Я на миг задумываюсь о Зандере – у которого теперь есть “Золотой глобус”, победы в Торонто и на “Сандэнсе”, пять снятых им полнометражных фильмов и состояние, размеров которого я даже примерно не могу себе представить, – я понимаю, что у него все будет в порядке. Потому что – да, конечно – его поведение было сексистским, неприглядным, недостойным взрослого. Но преступным оно не было.
Пересматривая запись, я обращаю внимание на то, как ловко в его выступлении подобраны слова.
“Я никогда лично не наблюдал сексуального насилия ни в каком виде на тех съемочных площадках, где работал”.

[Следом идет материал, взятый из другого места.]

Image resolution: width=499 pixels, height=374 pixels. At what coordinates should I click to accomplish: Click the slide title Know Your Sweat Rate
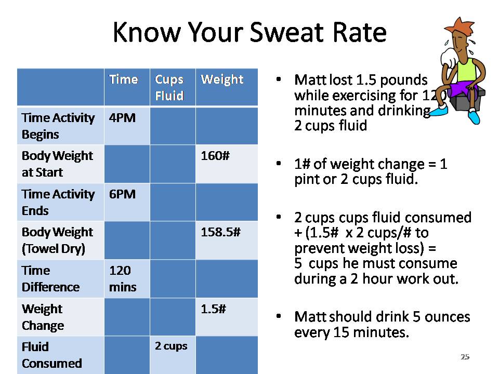point(250,33)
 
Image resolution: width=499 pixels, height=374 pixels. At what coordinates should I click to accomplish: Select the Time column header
point(124,79)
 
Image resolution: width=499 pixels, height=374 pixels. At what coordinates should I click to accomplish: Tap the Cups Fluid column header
point(169,87)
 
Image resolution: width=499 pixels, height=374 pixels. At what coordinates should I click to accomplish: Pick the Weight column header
point(222,79)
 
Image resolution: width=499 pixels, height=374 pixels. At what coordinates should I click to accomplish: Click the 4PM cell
point(122,118)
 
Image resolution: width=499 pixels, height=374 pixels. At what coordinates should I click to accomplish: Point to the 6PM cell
point(122,194)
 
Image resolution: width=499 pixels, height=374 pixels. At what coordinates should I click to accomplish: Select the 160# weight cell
point(215,156)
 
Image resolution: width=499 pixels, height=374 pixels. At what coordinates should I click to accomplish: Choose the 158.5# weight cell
point(220,232)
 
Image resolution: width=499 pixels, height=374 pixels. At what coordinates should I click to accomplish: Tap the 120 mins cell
point(123,278)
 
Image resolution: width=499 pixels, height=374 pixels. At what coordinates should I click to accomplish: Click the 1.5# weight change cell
point(213,309)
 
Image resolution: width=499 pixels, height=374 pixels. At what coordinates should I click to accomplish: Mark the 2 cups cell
point(171,346)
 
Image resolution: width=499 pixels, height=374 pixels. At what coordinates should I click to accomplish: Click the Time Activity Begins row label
point(58,126)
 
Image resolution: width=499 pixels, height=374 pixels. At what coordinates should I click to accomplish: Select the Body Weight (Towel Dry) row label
point(57,240)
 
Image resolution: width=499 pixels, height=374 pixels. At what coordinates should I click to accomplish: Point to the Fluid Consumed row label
point(52,355)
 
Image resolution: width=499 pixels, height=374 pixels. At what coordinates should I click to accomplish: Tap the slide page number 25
point(465,357)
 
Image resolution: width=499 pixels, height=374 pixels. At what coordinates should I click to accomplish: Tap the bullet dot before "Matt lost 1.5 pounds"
point(279,80)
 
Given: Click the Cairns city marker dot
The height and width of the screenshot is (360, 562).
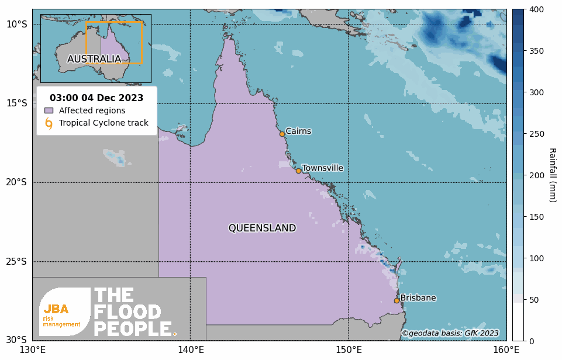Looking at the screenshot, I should point(282,134).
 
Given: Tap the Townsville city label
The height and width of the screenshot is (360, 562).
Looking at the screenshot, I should point(322,168).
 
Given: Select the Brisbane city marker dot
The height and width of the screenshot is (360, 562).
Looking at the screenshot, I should point(396,300).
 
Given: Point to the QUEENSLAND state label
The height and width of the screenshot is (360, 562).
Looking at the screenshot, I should point(262,228).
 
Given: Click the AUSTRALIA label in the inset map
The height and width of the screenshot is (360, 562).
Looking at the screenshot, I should point(94,59).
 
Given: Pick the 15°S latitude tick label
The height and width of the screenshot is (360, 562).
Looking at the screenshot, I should point(16,103).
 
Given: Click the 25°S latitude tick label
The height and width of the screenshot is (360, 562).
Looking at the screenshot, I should point(16,261).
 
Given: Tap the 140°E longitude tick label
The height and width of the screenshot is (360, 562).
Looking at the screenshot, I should point(191,350).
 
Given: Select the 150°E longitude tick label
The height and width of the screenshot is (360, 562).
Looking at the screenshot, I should point(349,350).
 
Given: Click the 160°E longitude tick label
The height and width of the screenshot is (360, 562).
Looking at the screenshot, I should point(506,350).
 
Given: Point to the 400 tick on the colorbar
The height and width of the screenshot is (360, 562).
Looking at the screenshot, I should point(537,9).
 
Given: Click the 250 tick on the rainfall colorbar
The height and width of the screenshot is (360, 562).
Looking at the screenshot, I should point(537,134).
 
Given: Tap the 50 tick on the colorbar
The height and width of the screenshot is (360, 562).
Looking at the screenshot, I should point(535,300).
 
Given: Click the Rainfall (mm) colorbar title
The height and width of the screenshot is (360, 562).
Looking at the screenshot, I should point(552,175).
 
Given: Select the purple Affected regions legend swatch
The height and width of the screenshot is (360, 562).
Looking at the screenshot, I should point(49,110).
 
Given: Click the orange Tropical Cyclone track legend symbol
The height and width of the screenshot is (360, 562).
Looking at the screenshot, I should point(49,123).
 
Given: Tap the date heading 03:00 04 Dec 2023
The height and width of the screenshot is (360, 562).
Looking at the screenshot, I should point(96,98).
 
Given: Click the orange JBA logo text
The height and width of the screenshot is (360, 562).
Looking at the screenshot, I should point(56,309).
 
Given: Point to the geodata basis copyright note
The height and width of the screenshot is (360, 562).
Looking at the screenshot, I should point(450,333).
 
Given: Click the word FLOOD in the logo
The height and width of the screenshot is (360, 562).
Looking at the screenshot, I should point(127,313).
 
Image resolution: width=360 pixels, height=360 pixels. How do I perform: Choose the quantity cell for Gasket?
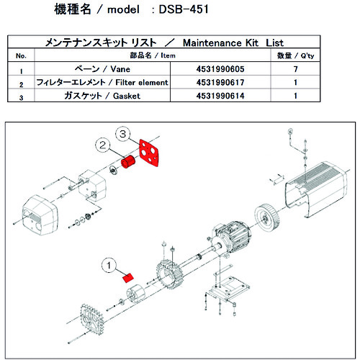(x=315, y=95)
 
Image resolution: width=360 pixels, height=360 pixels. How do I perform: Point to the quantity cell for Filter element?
(x=315, y=83)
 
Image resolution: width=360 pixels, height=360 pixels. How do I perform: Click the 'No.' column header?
(x=21, y=55)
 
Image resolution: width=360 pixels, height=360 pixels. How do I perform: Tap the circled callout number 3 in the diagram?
(x=123, y=135)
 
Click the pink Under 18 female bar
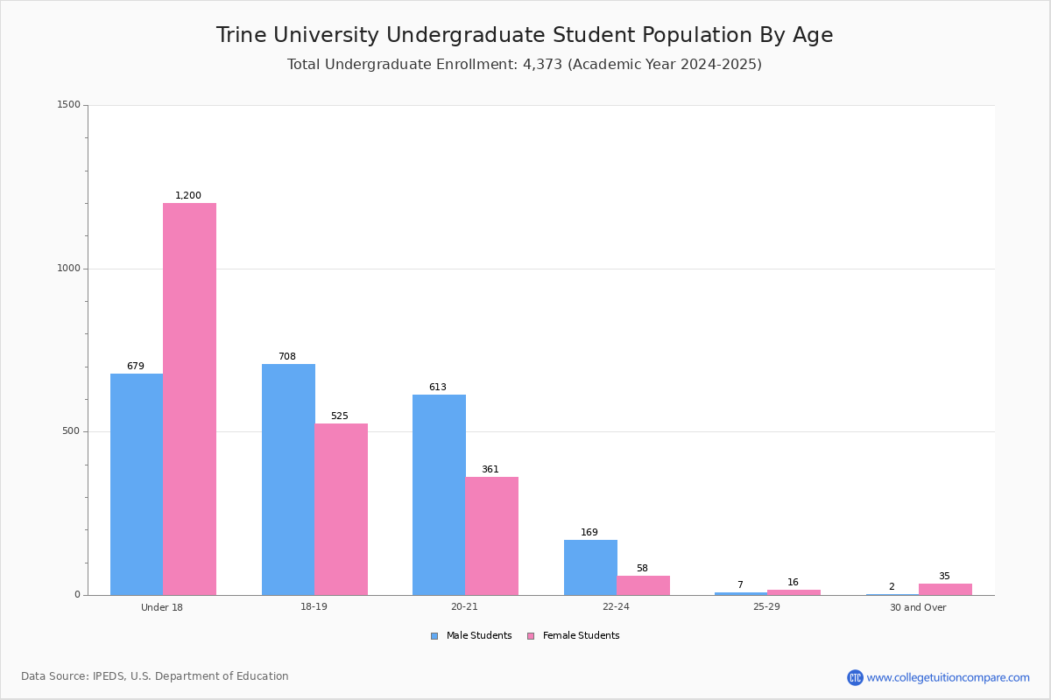(189, 399)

Он сказал “сексуального насилия”, а не “сексуальных домогательств”, даже не “приставаний”. И уточнил: “на тех съемочных площадках”, где он работал. Он не упомянул закрытых вечеринок, номеров в отелях с запертыми дверьми.
Никаких имен называть Зандер не рискнул, но и так понятно, что его выступление тщательнейшим образом готовил пресс-агент. (Страшно подумать, какие деньги сейчас, наверное, зашибают в Голливуде пиарщики.)
А вот Кэрри Сигер в последний абзац своей статьи кое-какие имена вставила.
В прошлом Шульц работал со Скарлетт Йохансон, Дженнифер Лоуренс, Риз Уизерспун и Холли Рэндольф.
Вот оно, ее имя, смотри не хочу: Холли Рэндольф.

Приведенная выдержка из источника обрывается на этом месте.